According to a report from the Comptroller and Auditor General of India (CAG), the State Bank of India received Rs 88bn from the Department of Financial Services (DFS) without the lender’s request. According to the CAG report, the funds distributed in the financial year (FY) 2017-18 were a component of a bank recapitalisation process.
Public sector banks (PSBs) are recapitalised by the Union government to support credit expansion, meet regulatory capital requirements, and equip better-performing lenders placed under the Reserve Bank of India’s (RBI) prompt corrective action framework to exit it and satisfy capital requirements resulting from mergers.
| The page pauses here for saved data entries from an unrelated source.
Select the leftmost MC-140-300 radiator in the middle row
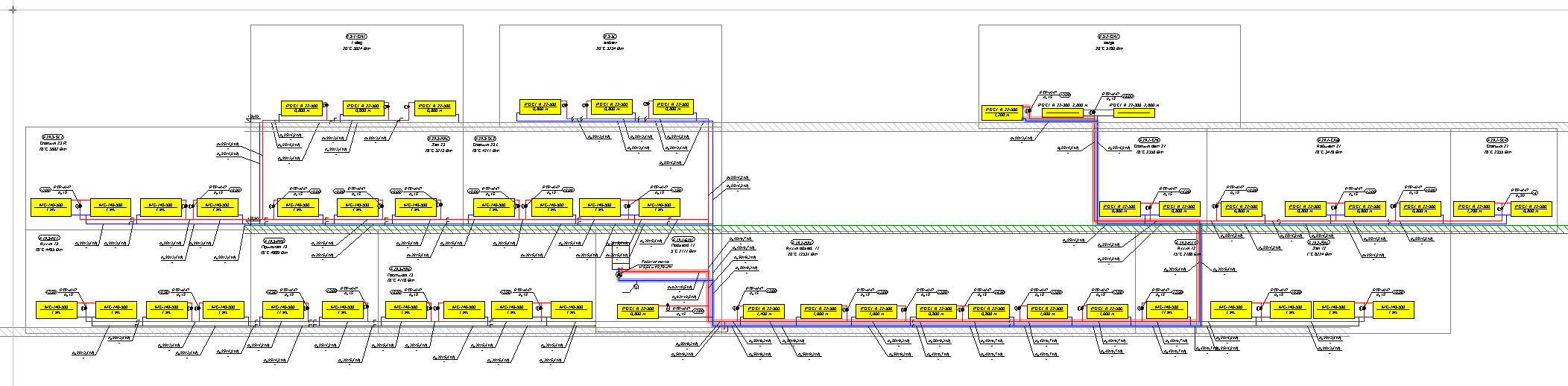Viewport: 1568px width, 386px height. [x=51, y=207]
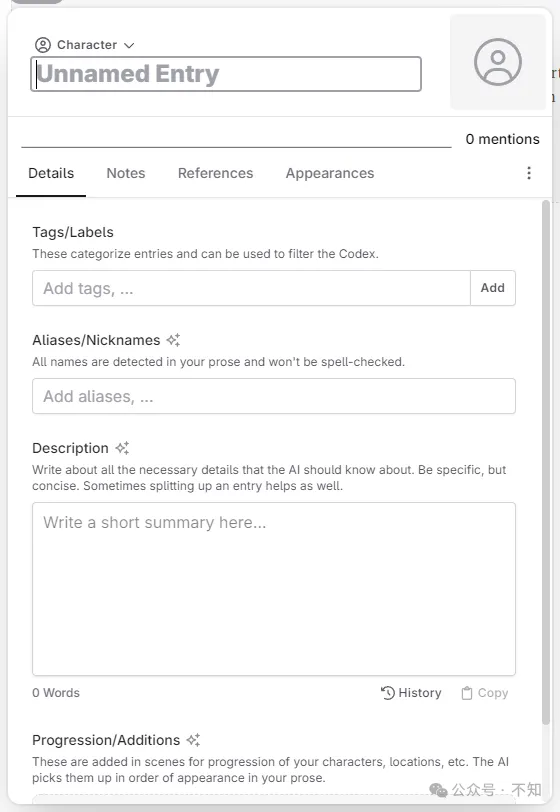The height and width of the screenshot is (812, 560).
Task: Select the Details tab
Action: tap(51, 173)
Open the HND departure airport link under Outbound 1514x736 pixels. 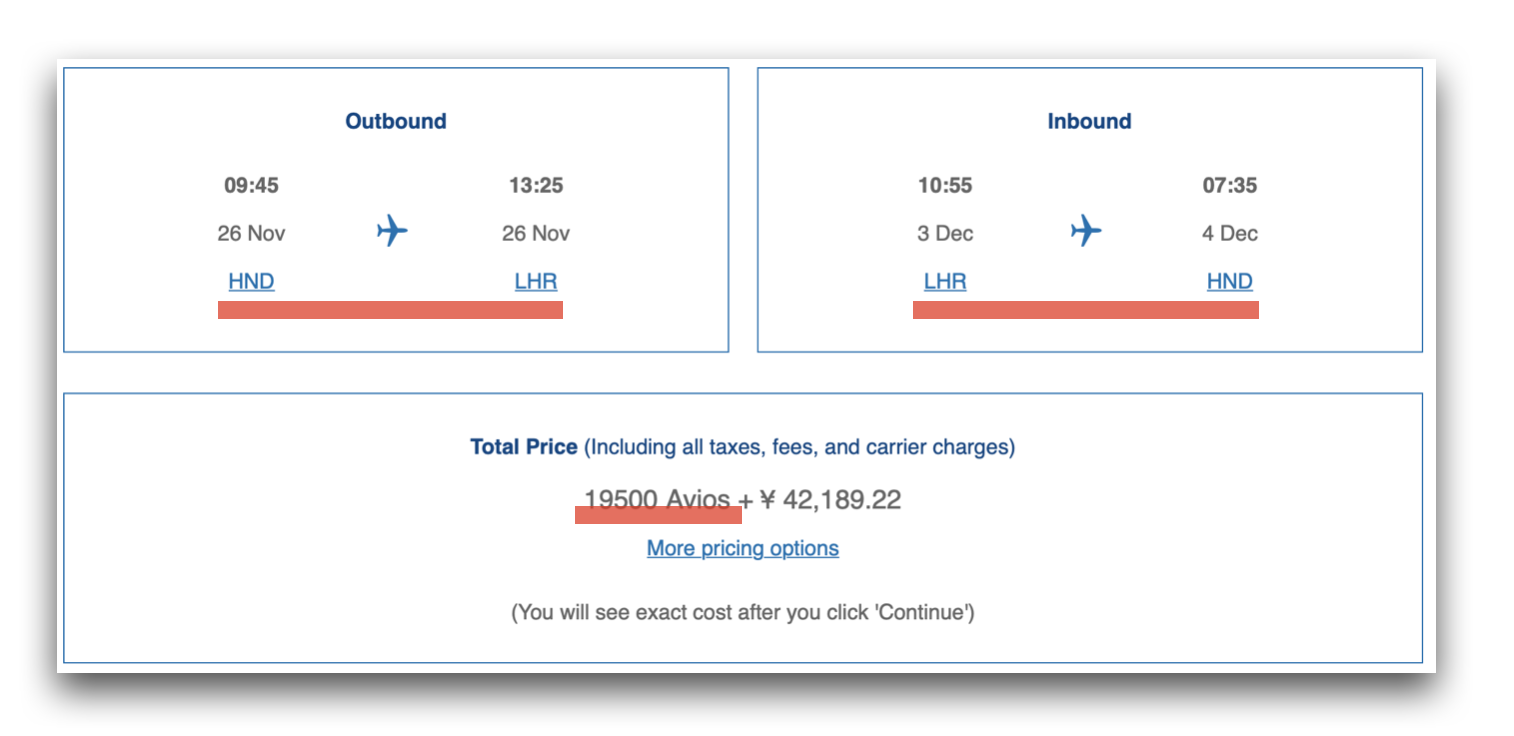tap(251, 282)
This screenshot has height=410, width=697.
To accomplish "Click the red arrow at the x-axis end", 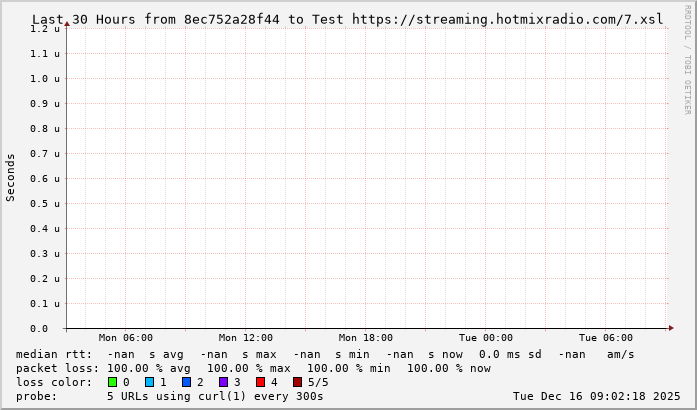I will click(671, 328).
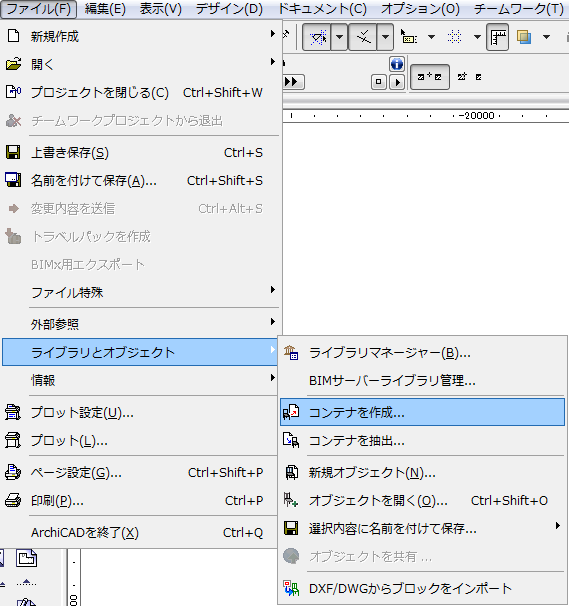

As per the CAG report, the DFS unilaterally injected Rs 88bn into the SBI in FY 2017-18 for loan development considering it the biggest Indian PSB. The report claims that contrary to its own normal procedure before recapitalisation, the DFS, under the Ministry of Finance, didn’t evaluate the capital requirement.
When recapitalising PSBs, DFS also considers a buffer above and beyond the rules established by the RBI. According to the CAG report, the RBI had already mandated increased capital requirements for Indian banks of an extra 1%, resulting in an excess injection of Rs 77.86bn.
To escape having to surrender assets worth Rs 330m, the DFS injected Rs 8.31bn into the Bank of Maharashtra in FY 2019–20, compared to the bank’s demand of Rs 7.98bn.